CMS and AHIP Announce New Clinical Quality Measures
On February 16, 2016, the Centers for Medicare & Medicaid Services (CMS) and America's Health Insurance Plans (AHIP), in collaboration with physician groups and other stakeholders, released seven sets of clinical quality measures. These measures were released as part of a broad Core Quality Measures Collaborative of health care system participants. The measures support multi-payer alignment, for the first time, on core measures primarily for physician quality programs.
Partners in the Collaborative recognized that providers must currently report multiple quality measures to different entities. Measure requirements often vary among payers, which has resulted in difficulties for reporting providers. To address this problem, the Collaborative worked to identify core sets of quality measures that payers have committed to using for reporting as soon as feasible. This release is the first from the Collaborative, which plans to add more measure sets and update the current measure sets over time. CMS and the partner organizations believe that by reducing the complexity for providers and focusing quality improvement on key areas across payers, quality of care can be improved for patients more effectively and efficiently.
The guiding principles used by the Collaborative in developing the core measure sets were that they be meaningful to patients, consumers, and physicians, while reducing variability in measure selection, collection burden, and cost. The goal was to establish broadly agreed-upon core measure sets that could be harmonized across both commercial and government payers.
The core measures consist of:
- Accountable Care Organizations, Patient Centered Medical Homes, and Primary Care
- Cardiology
- Gastroenterology
- HIV and Hepatitis C
- Medical Oncology
- Obstetrics and Gynecology
- Orthopedics
Implementation of the measures will occur in several stages. CMS is already using measures from each of the core sets. Using the notice and public comment rule-making process, CMS also intends to implement new core measures across applicable Medicare quality programs as appropriate, while eliminating redundant measures that are not part of the core set. Additionally, CMS is using new tools from the Medicare Access and CHIP Reauthorization Act of 2015 to support quality improvement and alignment and is working with federal partners and state Medicaid plans to align quality measures where appropriate. The Health Care Payment Learning and Action Network, a public-private collaboration established by CMS, will integrate these quality measures into their efforts to align payment model components with public and private sector partners.
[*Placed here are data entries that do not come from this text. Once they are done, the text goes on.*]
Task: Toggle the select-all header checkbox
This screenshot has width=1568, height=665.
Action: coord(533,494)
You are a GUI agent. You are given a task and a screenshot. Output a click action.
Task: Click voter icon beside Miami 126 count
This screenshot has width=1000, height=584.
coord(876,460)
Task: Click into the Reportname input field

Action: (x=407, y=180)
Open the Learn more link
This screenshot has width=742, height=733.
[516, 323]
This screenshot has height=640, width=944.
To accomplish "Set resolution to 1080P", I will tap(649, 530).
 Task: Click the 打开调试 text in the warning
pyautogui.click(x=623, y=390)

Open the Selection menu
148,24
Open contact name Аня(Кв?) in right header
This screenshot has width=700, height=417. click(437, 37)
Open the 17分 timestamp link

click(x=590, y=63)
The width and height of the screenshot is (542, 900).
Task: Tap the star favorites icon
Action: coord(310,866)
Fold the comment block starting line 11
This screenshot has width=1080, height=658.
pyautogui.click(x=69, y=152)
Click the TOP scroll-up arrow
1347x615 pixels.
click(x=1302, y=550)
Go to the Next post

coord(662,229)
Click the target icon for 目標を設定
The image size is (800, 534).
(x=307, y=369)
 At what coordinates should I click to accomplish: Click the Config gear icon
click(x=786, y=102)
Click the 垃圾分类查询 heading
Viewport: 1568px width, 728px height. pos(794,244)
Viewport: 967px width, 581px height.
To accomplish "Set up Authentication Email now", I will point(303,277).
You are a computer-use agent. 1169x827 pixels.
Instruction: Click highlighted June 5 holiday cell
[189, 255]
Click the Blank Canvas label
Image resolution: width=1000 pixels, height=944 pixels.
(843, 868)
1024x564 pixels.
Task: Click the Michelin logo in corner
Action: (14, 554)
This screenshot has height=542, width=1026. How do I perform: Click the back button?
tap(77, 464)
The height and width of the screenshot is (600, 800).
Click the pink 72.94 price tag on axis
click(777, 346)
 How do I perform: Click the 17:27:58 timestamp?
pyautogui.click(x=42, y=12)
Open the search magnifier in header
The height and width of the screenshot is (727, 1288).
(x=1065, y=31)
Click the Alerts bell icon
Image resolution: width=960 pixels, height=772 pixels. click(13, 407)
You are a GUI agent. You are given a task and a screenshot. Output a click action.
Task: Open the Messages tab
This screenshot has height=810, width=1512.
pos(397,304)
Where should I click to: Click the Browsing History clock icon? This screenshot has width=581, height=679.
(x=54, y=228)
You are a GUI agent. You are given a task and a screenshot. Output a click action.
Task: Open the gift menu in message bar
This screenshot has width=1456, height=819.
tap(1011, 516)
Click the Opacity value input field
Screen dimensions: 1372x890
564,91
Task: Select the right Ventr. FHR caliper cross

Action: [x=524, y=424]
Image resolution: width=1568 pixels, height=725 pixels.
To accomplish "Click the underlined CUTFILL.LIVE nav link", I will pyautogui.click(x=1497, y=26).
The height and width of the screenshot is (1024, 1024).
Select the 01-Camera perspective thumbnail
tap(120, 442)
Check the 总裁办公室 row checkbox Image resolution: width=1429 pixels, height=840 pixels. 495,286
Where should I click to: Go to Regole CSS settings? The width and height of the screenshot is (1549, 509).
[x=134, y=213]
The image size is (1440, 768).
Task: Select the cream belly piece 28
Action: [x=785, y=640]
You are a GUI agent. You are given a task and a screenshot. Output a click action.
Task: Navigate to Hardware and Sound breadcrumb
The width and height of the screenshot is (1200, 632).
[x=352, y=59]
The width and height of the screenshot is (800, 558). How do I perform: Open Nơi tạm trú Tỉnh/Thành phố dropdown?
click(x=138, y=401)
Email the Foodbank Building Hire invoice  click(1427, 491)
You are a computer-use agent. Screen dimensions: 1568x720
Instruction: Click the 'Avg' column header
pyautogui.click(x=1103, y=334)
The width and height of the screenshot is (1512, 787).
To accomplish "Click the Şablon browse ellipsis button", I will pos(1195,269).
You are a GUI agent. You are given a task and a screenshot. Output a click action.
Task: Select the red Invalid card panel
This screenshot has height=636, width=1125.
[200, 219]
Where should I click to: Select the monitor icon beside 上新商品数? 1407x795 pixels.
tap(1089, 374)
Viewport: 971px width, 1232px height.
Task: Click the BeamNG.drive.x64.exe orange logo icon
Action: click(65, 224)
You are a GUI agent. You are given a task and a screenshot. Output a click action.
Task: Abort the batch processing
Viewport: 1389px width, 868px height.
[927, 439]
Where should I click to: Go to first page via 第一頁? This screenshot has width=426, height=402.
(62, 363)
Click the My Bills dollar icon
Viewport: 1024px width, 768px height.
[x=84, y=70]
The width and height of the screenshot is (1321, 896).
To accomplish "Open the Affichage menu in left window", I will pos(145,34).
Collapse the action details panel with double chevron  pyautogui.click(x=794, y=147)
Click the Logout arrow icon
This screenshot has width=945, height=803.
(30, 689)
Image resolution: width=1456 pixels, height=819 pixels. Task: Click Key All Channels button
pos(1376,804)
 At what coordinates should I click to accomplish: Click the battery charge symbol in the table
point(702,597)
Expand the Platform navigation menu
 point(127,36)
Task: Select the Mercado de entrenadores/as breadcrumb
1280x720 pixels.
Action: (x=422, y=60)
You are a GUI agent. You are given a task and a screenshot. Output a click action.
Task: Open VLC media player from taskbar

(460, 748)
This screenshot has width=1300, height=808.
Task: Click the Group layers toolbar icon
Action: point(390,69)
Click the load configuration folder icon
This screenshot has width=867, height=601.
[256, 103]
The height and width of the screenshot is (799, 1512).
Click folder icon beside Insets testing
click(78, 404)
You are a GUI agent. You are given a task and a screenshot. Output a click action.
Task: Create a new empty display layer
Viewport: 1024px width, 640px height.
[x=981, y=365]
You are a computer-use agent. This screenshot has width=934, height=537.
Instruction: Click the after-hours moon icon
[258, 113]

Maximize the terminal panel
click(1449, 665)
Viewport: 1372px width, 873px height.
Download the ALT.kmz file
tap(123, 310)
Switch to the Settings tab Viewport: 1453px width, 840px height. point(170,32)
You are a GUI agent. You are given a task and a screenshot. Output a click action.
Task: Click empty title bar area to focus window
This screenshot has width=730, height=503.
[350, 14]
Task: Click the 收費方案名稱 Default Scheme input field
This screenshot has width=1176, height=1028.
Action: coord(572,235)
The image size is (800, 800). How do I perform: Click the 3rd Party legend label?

Commercial health plans will implement these core sets of measures as and when contracts come up for renewal or if existing contracts allow modification of the performance measure set. The Collaborative views the upcoming year as a transitional period, as it begins adoption and harmonization of the measures. Ongoing monitoring by the Collaborative of the use of these measures will enable modifications of measure sets, as needed and based on lessons learned, including minimizing unintended consequences and selection of new measures as better measures become available.